Monday, April 15th, 2024
In-person and Virtual Event
Advance registration required

The Institute of Fine Arts
1 East 78th Street
New York, NY 10075

Join us in person  Join us virtually
Installation view of Bondage Baggage Banner (2024), 2024, photograph by N. L. Roberts.

On the occasion of the 2024 Spring exhibition, Once we leave a place is it there, the Great Hall Exhibition Program is pleased to present a panel discussion, “Charting Personal Histories Across Borders.” The interdisciplinary conversation will feature members of the NYU scholarly community—Sonia Das, christina ong, and Dina M. Siddiqi.

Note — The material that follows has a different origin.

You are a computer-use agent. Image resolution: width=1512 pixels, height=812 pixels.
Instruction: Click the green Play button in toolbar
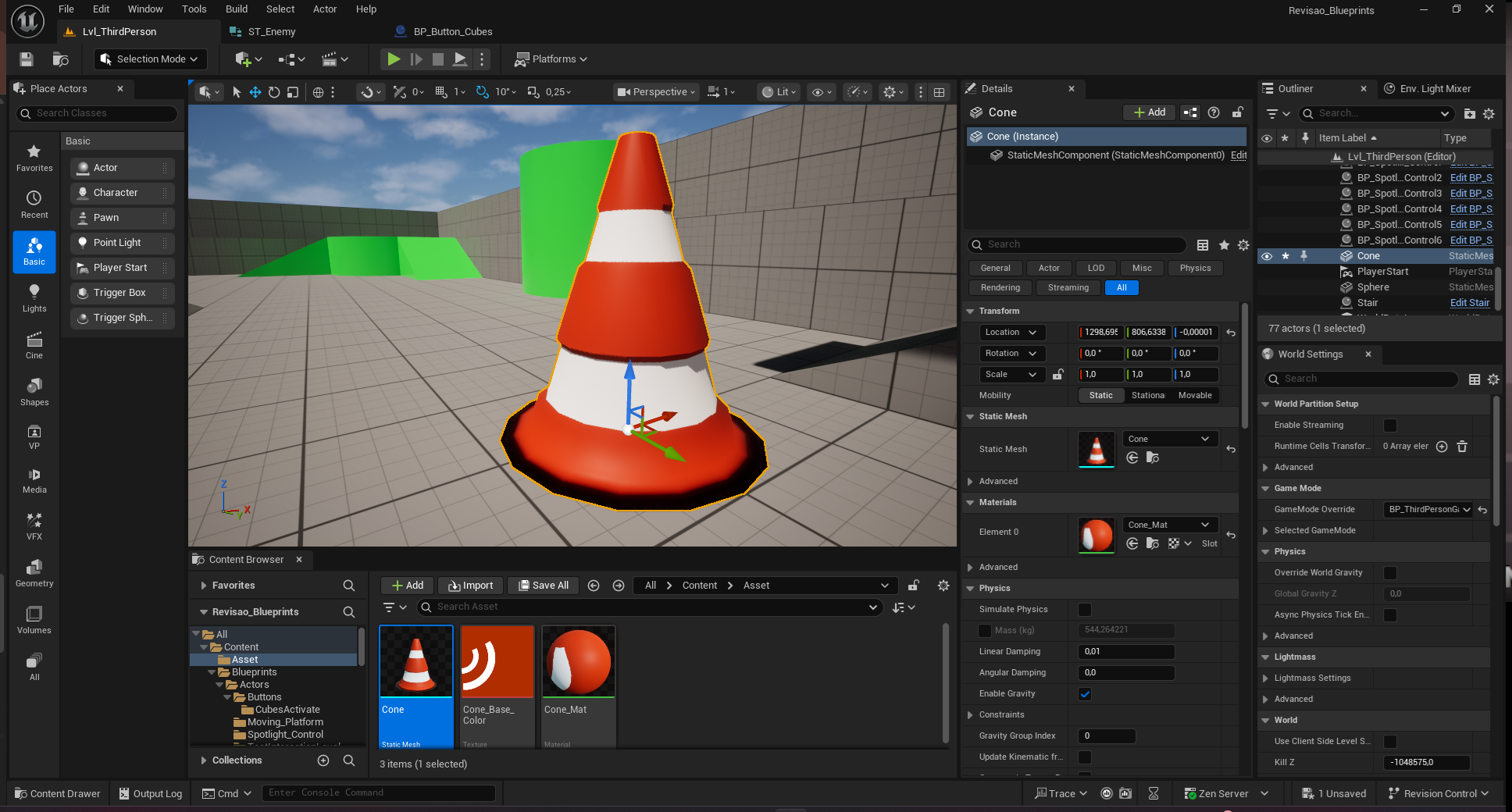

At the exhibition’s center is a newly commissioned installation, Bondage Baggage Banner, (2024), which features five vibrant banners individually painted in black, white, yellow, blue, and red—hues that together constitute obangsaek, the five cardinal directions and elements in Korean culture. Before the banners is a jesa-sang, a Korean offering table for ancestors, with an ongoing accumulation of contributions from the exhibition viewers. It references both the Korean tradition of jesa, practiced within the domestic home, and public offerings from Buddhist temples Lee encountered during her upbringing in Nepal.

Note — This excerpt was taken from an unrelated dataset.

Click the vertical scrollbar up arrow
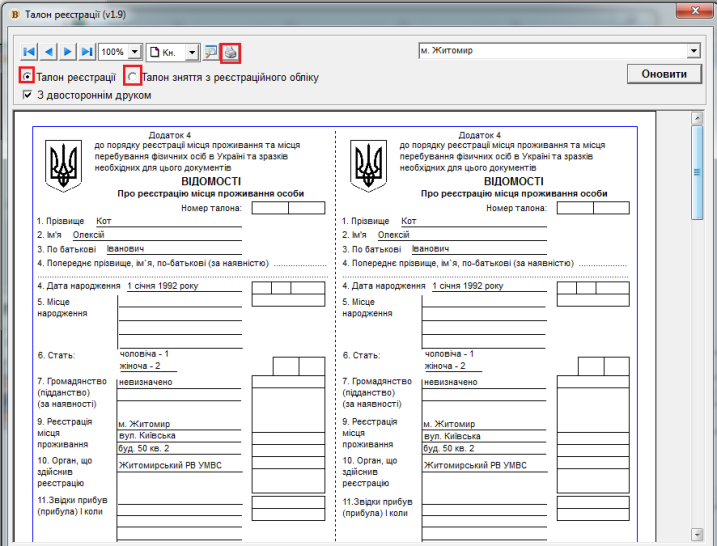Viewport: 717px width, 546px height. tap(699, 118)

As Bondage Baggage Banner reflects how migration shapes one’s identity through the fusion of different cultures, this discussion explores the frictions that arise in placing a jesa-sang within the French Classical architecture of the James B. Duke House. Purposefully interdisciplinary, the conversation brings scholars outside of art history to discuss Lee’s exhibition in dialogue with themes of domesticity, gender, and translation, and the role of personal histories in studying the movement of religions, cultures, and ideas across borders.

Sonia Das is the Associate Professor of Linguistic Anthropology at NYU, and a Senior Fellow at the Andrew W. Mellon Society of Fellow. Her book Linguistic Rivalries received the Honorable Mention for the Sapir Book Prize in 2017. Dr. Das’s research spans linguistic nationalism in Quebec, colonial linguistic projects in French India and French Guiana, commercial seafaring practices, and inequalities in police-civilian interactions. She previously served as the Editor-In-Chief to Journal of Linguistic Anthropology.

christina ong is a Visiting Scholar at the Asian/Pacific/American Institute at NYU currently working as the co-curator for Legacies: Asian American Art Movements in New York City (1969-2001) opening in September 2024 at NYU’s 80WSE Gallery. Her own research uncovers how diasporas create community through place-based activism and art production. She has a PhD in Sociology from the University of Pittsburgh.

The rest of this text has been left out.